Im looking to buy an Ampeg Head and i would really prefer a Ampeg SVT-CL but then running a wireless unit with it is a hassle because i then need carry a small rack around with it or put it in my guitarists and run a cable (which i might have to do), but anyways i was thinking of just getting one of ampegs many rackmounted heads, ive tried the SVT-4pro SVT-3 and i did like them both but what bothers me is i heard they are made of Korea or one of them inferior countries, really i dont think i can go wrong with an Ampeg i just want it US made so its not garbage. So my question to you guys is are any of these ampegs still made in the US? and what about the SVT-810E is that at least still US made?


----------



## MaxOfMetal (Aug 22, 2012)

Only products still made in the US are the Heritage line. Everything else is from overseas. Though, there's nothing wrong with the import stuff. Heck, out of the three SVT-4Pro heads I owned, it was the USA made one that crapped out and needed repairs. 

If you want to go wireless with a CL, just get a pedal-style receiver unit like the Line 6 G30 or G50. Either put it on your pedalboard, or just sit it on top of the CL.


----------



## DjentDjentlalala (Aug 23, 2012)

Like Max said,there is nothing wrong with the overseas stuff.When I first saw the Portaflex heads I was like  but when I heard them I was like


----------



## ozzman619 (Aug 23, 2012)

oh i know they will still be good quality, because if they were really bad ampeg would obviously not put their name on it. Im just one of those people who wants to support European and US made products, it just physically bothers me to own stuff made in mexico, and asia and whatnot, thats actually the only reason why im selling my EVH 5150 III.

But since its all made there i kinda got no choice this time. So out of all of the rackmounted SVT series what would you guys recommend that would sound as good or maybe better then the SVT-CL.


----------



## MaxOfMetal (Aug 23, 2012)

ozzman619 said:


> But since its all made there i kinda got no choice this time. So out of all of the rackmounted SVT series what would you guys recommend that would sound as good or maybe better then the SVT-CL.
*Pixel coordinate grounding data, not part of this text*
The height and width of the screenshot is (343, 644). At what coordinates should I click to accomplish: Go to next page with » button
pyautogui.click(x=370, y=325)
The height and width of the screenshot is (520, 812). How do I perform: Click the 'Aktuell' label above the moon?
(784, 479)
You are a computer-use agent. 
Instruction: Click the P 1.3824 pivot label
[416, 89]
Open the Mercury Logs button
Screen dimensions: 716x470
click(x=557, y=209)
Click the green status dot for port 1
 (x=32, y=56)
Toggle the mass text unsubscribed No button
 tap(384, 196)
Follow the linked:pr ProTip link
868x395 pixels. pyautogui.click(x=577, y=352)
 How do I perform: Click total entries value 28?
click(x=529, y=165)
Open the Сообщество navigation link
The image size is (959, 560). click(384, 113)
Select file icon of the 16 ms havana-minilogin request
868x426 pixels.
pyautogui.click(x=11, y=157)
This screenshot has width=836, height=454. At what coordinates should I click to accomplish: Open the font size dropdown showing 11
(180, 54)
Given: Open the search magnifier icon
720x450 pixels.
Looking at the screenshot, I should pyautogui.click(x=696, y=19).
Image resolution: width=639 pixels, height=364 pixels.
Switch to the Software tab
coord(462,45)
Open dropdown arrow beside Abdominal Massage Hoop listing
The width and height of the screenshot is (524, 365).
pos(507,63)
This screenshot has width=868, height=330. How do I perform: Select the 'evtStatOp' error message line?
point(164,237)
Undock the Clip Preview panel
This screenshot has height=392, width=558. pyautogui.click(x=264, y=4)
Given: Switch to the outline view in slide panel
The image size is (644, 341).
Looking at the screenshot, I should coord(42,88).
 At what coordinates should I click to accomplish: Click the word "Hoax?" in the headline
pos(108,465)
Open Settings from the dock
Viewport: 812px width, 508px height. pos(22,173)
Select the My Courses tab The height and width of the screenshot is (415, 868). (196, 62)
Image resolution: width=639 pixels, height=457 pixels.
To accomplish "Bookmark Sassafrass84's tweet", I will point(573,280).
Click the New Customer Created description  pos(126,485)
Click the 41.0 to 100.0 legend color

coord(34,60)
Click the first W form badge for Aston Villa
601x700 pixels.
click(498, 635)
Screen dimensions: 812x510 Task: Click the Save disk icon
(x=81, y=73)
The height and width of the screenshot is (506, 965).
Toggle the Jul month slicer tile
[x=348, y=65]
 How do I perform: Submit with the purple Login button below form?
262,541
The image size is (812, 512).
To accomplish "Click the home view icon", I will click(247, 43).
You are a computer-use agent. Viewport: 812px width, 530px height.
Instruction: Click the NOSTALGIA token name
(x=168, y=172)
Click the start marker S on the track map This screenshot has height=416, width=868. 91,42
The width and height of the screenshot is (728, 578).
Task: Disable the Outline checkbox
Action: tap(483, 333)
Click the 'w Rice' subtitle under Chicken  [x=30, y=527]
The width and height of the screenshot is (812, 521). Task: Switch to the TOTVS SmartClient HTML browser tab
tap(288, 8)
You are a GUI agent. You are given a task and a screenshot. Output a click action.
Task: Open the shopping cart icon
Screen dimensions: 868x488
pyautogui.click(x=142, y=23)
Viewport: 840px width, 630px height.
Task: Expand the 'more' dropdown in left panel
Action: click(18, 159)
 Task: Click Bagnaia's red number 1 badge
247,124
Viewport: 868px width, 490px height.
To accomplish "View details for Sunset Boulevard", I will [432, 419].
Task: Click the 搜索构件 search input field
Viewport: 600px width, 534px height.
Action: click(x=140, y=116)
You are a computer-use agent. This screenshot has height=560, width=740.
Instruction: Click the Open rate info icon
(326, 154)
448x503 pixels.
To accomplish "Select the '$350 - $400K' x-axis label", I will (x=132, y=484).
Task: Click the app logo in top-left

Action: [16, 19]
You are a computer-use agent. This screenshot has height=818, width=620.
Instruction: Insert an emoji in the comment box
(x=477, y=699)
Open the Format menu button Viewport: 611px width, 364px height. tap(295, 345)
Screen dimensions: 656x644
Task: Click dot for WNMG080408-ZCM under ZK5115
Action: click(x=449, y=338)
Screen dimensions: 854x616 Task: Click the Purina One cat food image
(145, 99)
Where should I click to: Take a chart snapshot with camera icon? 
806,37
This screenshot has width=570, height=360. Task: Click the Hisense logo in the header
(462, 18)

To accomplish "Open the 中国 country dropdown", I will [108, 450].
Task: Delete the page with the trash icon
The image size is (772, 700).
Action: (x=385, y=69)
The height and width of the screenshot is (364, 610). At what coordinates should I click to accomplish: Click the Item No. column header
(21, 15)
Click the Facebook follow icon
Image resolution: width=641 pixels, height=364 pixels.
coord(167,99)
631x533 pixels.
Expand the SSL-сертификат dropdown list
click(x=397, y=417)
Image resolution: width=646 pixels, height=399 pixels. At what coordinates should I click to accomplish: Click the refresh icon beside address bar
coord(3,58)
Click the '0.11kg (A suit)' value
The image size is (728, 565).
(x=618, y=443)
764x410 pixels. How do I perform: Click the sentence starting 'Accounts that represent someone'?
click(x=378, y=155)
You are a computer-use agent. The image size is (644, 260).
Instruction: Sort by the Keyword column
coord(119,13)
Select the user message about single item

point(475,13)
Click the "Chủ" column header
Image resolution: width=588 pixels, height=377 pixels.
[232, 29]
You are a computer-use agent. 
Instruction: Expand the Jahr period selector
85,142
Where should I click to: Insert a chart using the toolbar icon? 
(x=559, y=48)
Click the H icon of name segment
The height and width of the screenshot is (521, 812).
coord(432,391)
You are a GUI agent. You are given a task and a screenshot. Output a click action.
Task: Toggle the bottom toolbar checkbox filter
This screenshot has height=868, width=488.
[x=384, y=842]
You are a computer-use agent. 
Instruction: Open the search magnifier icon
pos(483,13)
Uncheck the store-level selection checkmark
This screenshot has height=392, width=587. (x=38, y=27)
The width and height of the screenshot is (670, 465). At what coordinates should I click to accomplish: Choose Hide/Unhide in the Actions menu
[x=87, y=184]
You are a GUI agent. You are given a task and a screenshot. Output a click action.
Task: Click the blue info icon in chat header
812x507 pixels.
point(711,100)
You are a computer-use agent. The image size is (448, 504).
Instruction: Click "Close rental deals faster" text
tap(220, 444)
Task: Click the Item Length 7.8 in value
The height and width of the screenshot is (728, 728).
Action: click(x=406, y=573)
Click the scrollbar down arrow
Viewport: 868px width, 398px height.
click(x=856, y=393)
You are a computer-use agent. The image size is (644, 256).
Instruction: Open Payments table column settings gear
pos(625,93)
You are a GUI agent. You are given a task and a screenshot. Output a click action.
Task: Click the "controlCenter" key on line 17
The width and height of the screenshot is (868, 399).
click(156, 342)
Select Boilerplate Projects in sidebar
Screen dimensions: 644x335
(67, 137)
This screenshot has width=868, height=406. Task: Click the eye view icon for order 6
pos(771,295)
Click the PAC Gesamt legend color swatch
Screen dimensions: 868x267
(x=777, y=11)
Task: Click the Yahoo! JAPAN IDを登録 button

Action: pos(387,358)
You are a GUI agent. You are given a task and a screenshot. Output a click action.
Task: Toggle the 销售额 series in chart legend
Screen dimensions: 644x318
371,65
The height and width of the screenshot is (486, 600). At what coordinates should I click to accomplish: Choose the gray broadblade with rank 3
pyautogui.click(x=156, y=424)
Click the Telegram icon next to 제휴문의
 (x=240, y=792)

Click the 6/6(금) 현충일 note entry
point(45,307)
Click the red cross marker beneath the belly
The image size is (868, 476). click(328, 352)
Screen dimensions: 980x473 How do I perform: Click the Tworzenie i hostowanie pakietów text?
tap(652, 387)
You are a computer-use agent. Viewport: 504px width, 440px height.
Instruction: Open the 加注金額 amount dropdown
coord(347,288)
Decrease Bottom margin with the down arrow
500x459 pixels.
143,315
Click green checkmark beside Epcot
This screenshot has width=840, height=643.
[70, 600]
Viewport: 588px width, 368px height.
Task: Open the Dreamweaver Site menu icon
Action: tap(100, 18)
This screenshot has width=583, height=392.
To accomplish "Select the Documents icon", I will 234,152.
Well, they still made a USA CL, the amp you originally wanted.  

The amp closest to the CL in tone would probably be the 8Pro, as they have extremely similar preamps. Personally, I have a soft spot for the SVT-4Pro and SVT-2Pro.


----------



## ozzman619 (Aug 23, 2012)

oh yeah, I guess i might as well aim for it and just grab a small 4u rack to through a power conditioner, wireless, tuner and maybe a sans amp rbi for shits and gigs and i should be set.

Or maybe if i can get over it ill just grab a SVT-4pro cause i really did like it too (and not to mention my favourite bass player, Jeff Paulick, rocks the shit out of one).


----------



## GRUNTKOR (Aug 26, 2012)

Korean electronics are probably better made than US ones


----------



## Wrecklyss (Aug 26, 2012)

Gotta give props to Ozzman619 for wanting to support U.S.A. made products. Mesa, Carvin, and SWR make some very nice bass amps in the states, they don't really sound like Ampegs, but are wonderful in their own ways.


----------



## ozzman619 (Aug 27, 2012)

Thanks for understanding. And i have looked into those USA based companys like mesa and whatnot but they lack that undisribable characteristic that the ampegs have that really make them so different and unique, and honestly ill spend that $600 more to get the USA built heritage series SVT-CL over the Korea made one any day of the week.


----------



## cGoEcYk (Aug 29, 2012)

Maybe keep your eyes out for an SVT-2. They are killer and rackmountable. You could also go with one of their preamps (I got my SVT-IIP for $75 and retubed it for another $30).


----------